# XLS in VBS öffnen ohne Excel



## Kreak_Blutklinge (26 Juni 2013)

Hallo alle miteinander,

da ich bisher im Internet nichts gefunden hab, was mir weiterhelfen konnte frage ich euch mal.

Ich suche eine Möglichkeit in einer VBS-Datei eine MIS-Datei zu XLS umzuwandeln ohne Excel auf den PC haben zu müssen. Grund: Der Kunde will kein Office auf den Server installieren bzw kann es nicht, aber er brauch dennoch dieses Dateiformat um die Tabellenwerte abzubilden.

Ich hoffe jemand kann mir schnell weiterhelfen.

Viele Grüße
Kreak


----------



## Blockmove (26 Juni 2013)

Ich weiß nich, was eine MIS-Datei ist ... Aber wenn du sie in VBS bearbeiten kannst, dann kannst du sicher eine CSV-Datei erstellen.
Damit kann Excel umgehen.
Zur Not kannst noch ein kleines Makro in Excel erstellen, dass dann die Formatierung anpasst.

Falls auf dem Server zufällig ein SQL-Server läuft, dann könntest du auch diesen nutzen und von dort mit Excel die Daten abgreifen.

Gruß
Dieter


----------



## rostiger Nagel (26 Juni 2013)

Wenn ich richtig bei Wiki gelesen habe, müssten das Mirkrosoft Installations Dateien sein.
Diese liegen im Tabellenformat vor, also sollte es grundsätzlich gehen.


----------



## Kreak_Blutklinge (26 Juni 2013)

Danke erstmal.

Also kann ich die xls-Datei erstellen ohne Excel zu haben. Gut.

@Blockmove:
Ich wollte wie gesagt eine xls- und keine csv-Datei. Ist wegen der weiteren Bearbeitung. Aber dennoch danke


----------



## Blockmove (26 Juni 2013)

@Helmut
Üblicherweise wäre das eine MSI-Datei ...

Gruß
Dieter


----------



## Kreak_Blutklinge (26 Juni 2013)

Hab mich auch schon gewundert, jedoch steht da wirklich MIS also Dateianhang und diese werden auch so gesendet in diesem Format. Also kann es auch nicht daran liegen, dass diese falsch beschriftet sind.

Grüße


----------



## JesperMP (26 Juni 2013)

Welche Program erstellt diese .MIS Datei ?
Was gibt es von Daten in diesen Datei ?
In mein Excel 2007 gibt es kein Möglichkeit .MIS zu wählen.


----------



## Kreak_Blutklinge (26 Juni 2013)

Es ist eine Sonde und in der Datei sind sortierte Messwerte.
Excel kann es nicht öffnen, deswegen soll es in das xls-Format da ich es nicht mit Excel öffnen will, sondern in einem Programm, wo dann diese Tabelle abgebildet werden soll. Excel hat ledigleich was mit der Erstellung des Formates zu tun und ist für den weiteren Verlauf nicht von Belangen.

Ich hab es nun auf einer VM versucht, wo kein Excel drauf ist und da kann ich zwar VBS ausführen, jedoch nicht dieses Dateiformat erstellen, da Excel fehlt.
========================================================================
Schriftliche Aufgabe A: Fasse die Diskussion in zwei Sätzen zusammen.
Schriftliche Aufgabe B: Gib den Abschnitt der Diskussion wieder, der mit „Ich weiß nich, was“ beginnt und bis einschließlich „die Formatierung anpasst.“ reicht, und tausche dabei „Makro“ gegen „Skript“ aus.

Einträge:
========================================================================
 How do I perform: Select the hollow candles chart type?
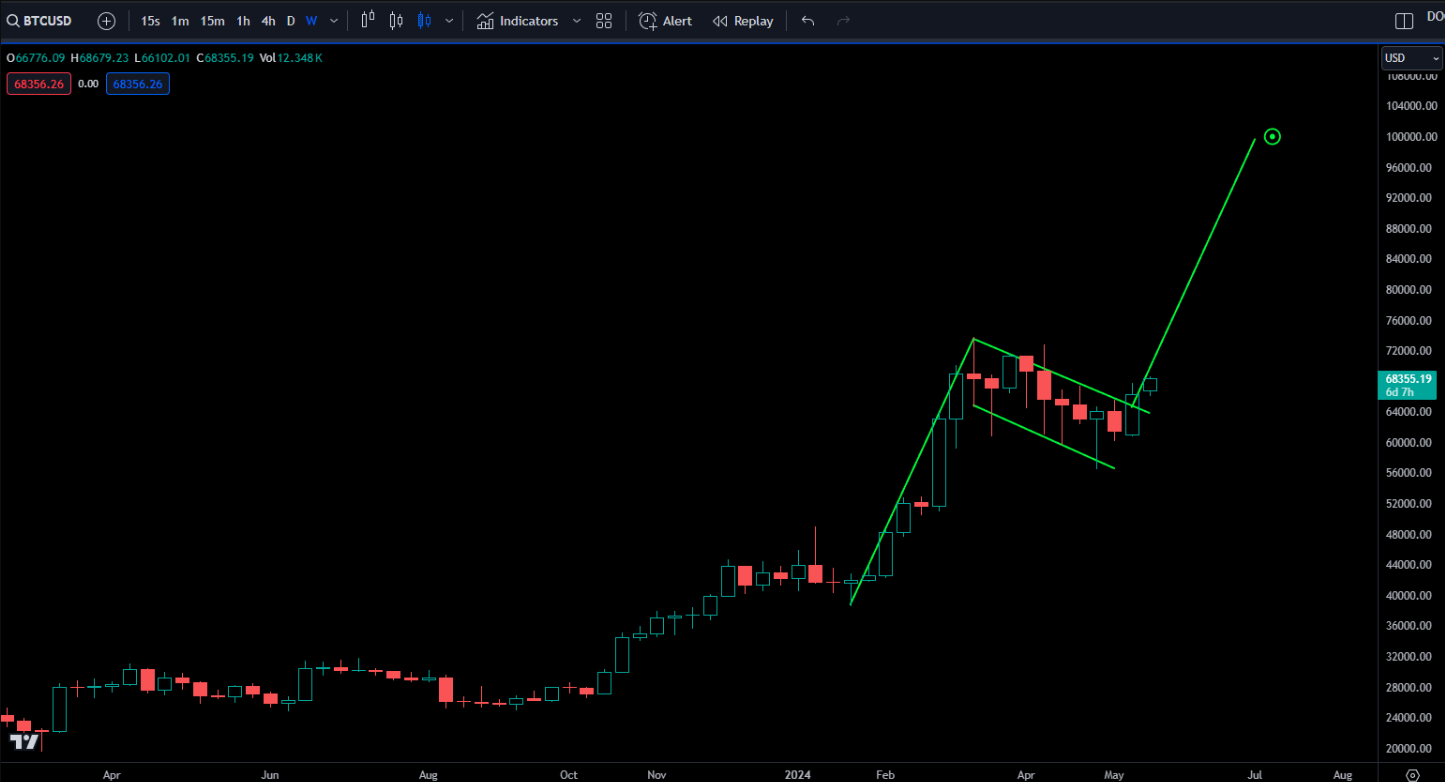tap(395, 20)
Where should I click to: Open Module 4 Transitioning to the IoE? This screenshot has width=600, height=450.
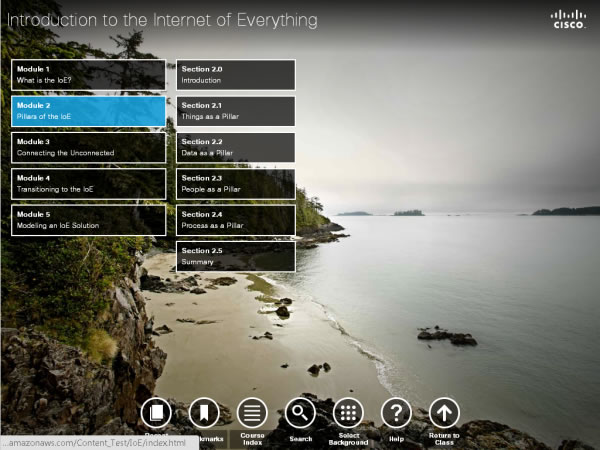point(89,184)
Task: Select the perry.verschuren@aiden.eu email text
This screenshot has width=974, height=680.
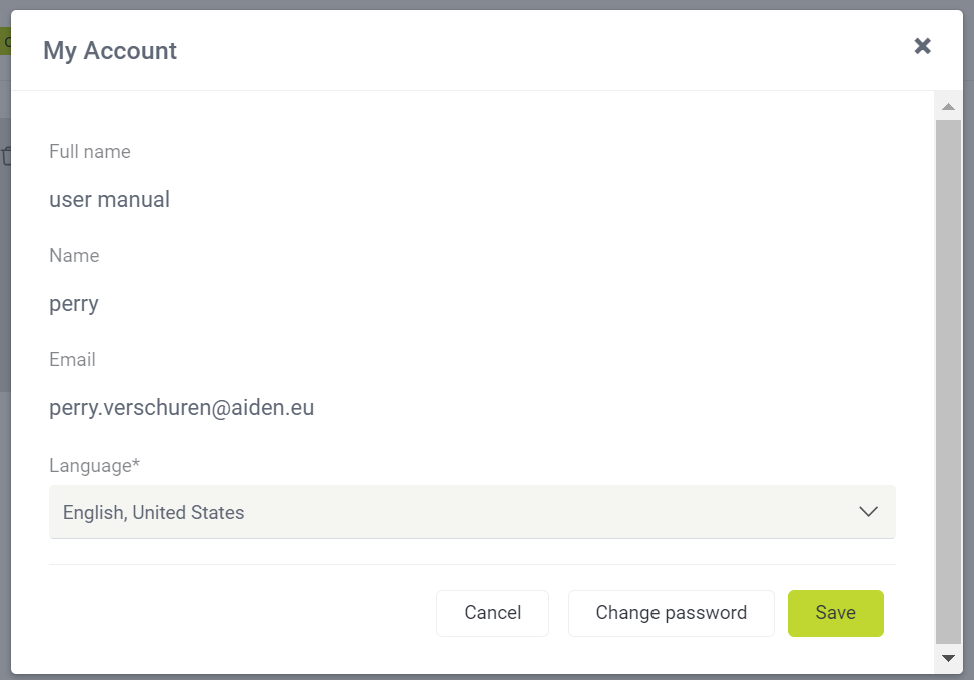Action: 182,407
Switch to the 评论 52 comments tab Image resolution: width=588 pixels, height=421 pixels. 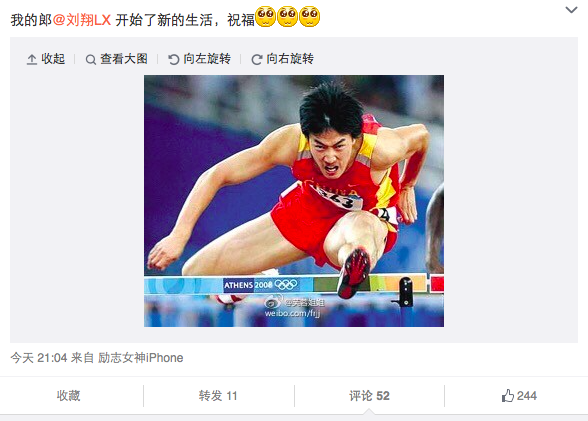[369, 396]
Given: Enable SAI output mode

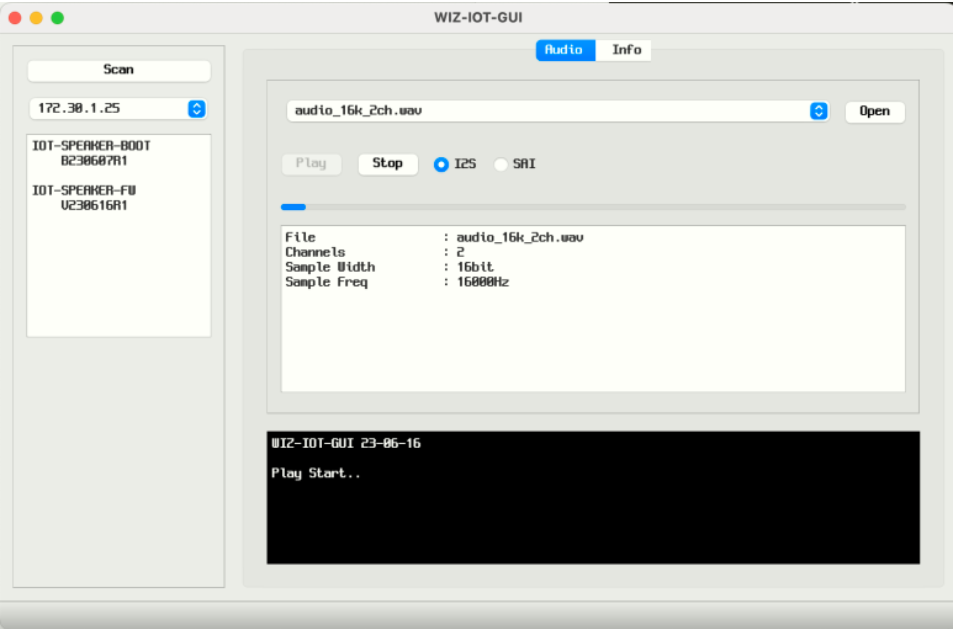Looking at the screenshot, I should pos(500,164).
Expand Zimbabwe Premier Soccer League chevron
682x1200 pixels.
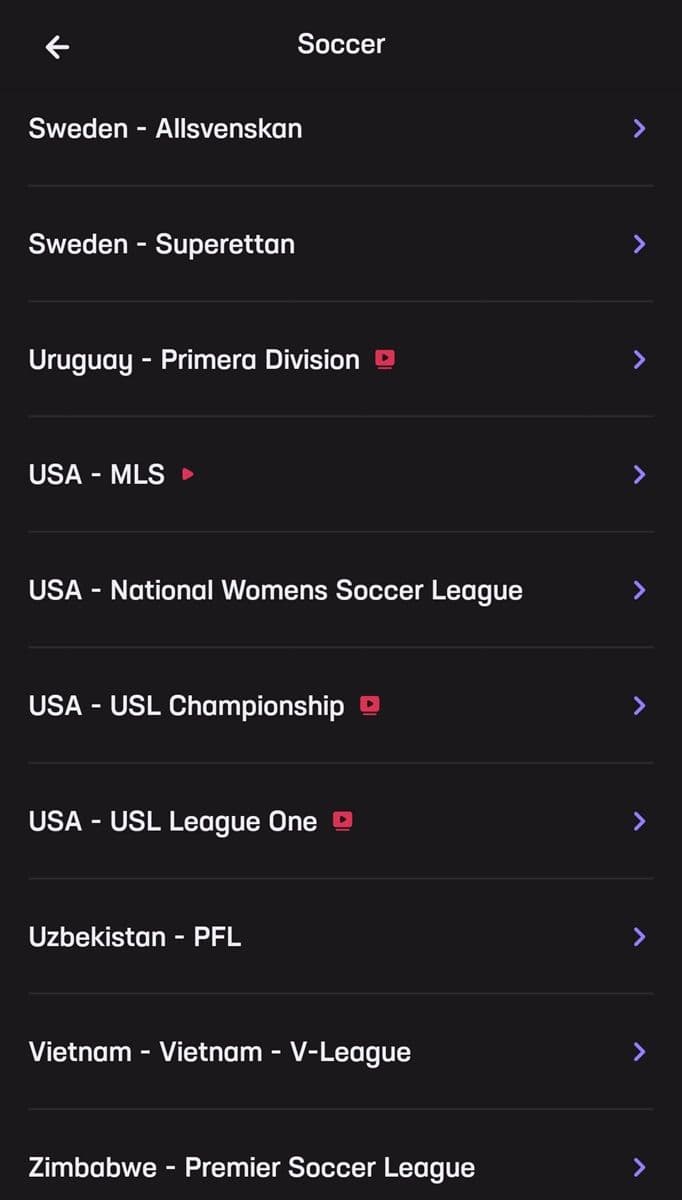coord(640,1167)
========================================================================
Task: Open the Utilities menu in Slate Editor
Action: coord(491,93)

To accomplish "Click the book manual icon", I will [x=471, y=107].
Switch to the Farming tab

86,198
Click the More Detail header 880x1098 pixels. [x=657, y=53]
========================================================================
Fertige Antwort A: Kreak_Blutklinge sucht einen Weg, mit einer VBS-Datei eine MIS-Datei in das XLS-Format umzuwandeln, ohne dass Excel installiert ist, weil der Kunde kein Office auf den Server installieren will oder kann. Blockmove schlägt stattdessen eine CSV-Datei vor, doch Kreak_Blutklinge braucht wegen der weiteren Bearbeitung eine XLS-Datei und stellt auf einer VM ohne Excel fest, dass sich VBS dort zwar ausführen, das Dateiformat aber ohne Excel nicht erstellen lässt.

Fertige Antwort B:
Ich weiß nich, was eine MIS-Datei ist ... Aber wenn du sie in VBS bearbeiten kannst, dann kannst du sicher eine CSV-Datei erstellen.
Damit kann Excel umgehen.
Zur Not kannst noch ein kleines Skript in Excel erstellen, dass dann die Formatierung anpasst.